第28話 ごめんね

 街の中心地へ戻ると、隣街へ行くためどこかで馬車を出してくれる人がいないかと探しだす。




 隣街といっても馬車でも半日はかかる。出来れば竜車のほうがよいのだが、都市でもないかぎり竜車のような高級車はない。主に貴族でも上の位の者たちが使うからだ。




 しばらく歩くと馬車を出してくれる施設を発見し、運良く1台だけ出せる馬車が残っているということなので乗せてもらうことにした。

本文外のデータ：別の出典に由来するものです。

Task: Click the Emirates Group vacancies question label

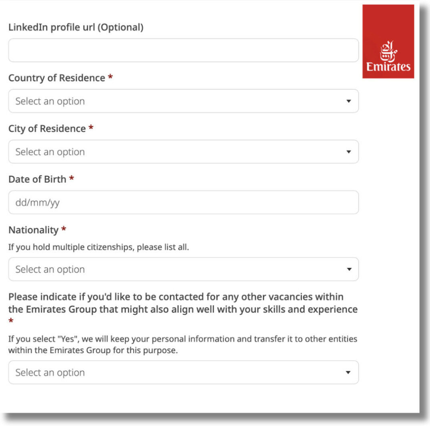Action: click(x=183, y=303)
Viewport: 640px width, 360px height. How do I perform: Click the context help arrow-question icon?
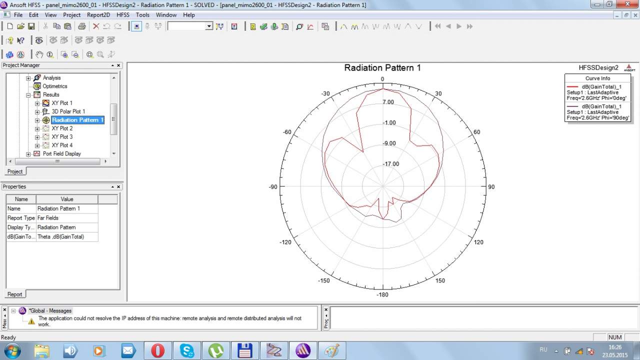click(x=21, y=41)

 予め頭金を支払い、目的地に無事到着すれば残りも支払うというのがルールだ。なぜ現代では車や飛行機がなく、地上では馬車、空では竜車が主な交通手段となっているかといえば、答えは簡単だ。




 魔物に襲われるからだ。




 魔物に襲われれば当然戦闘となるだろうが、車や飛行機では戦闘に向いていないし、小回りもきかない。そして動力となる燃料が切れれば動かなくなるただの鉄塊となってしまう。だが馬車や竜車では燃料切れもなく、騎乗して戦闘することも可能だ。なによりも馬車の場合、最悪馬を魔物の餌として囮にすることができるからだ。

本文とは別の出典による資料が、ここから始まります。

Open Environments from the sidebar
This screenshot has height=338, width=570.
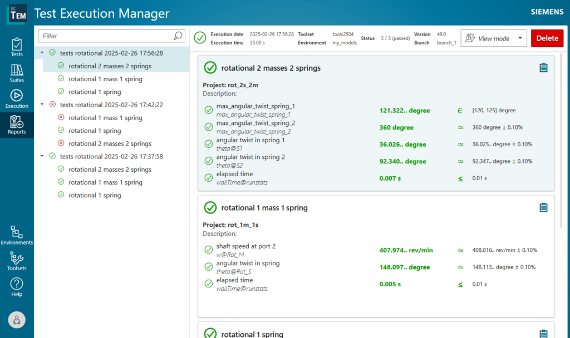pyautogui.click(x=17, y=235)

 竜車の場合は餌にしないといけない事態はほとんどない。地上ほど魔物は多くないので遭遇率は低く、竜自体が強いので安全なのだ。だからこそ利用料も高く、また数も少ない。




 エリザベスは運賃を支払い馬車に乗車すると、馬車を探しながら買っておいたアレスティア周辺地図を広げる。そこには目的地である隣街『ガリキア』までのルートとその周辺までも載っていた。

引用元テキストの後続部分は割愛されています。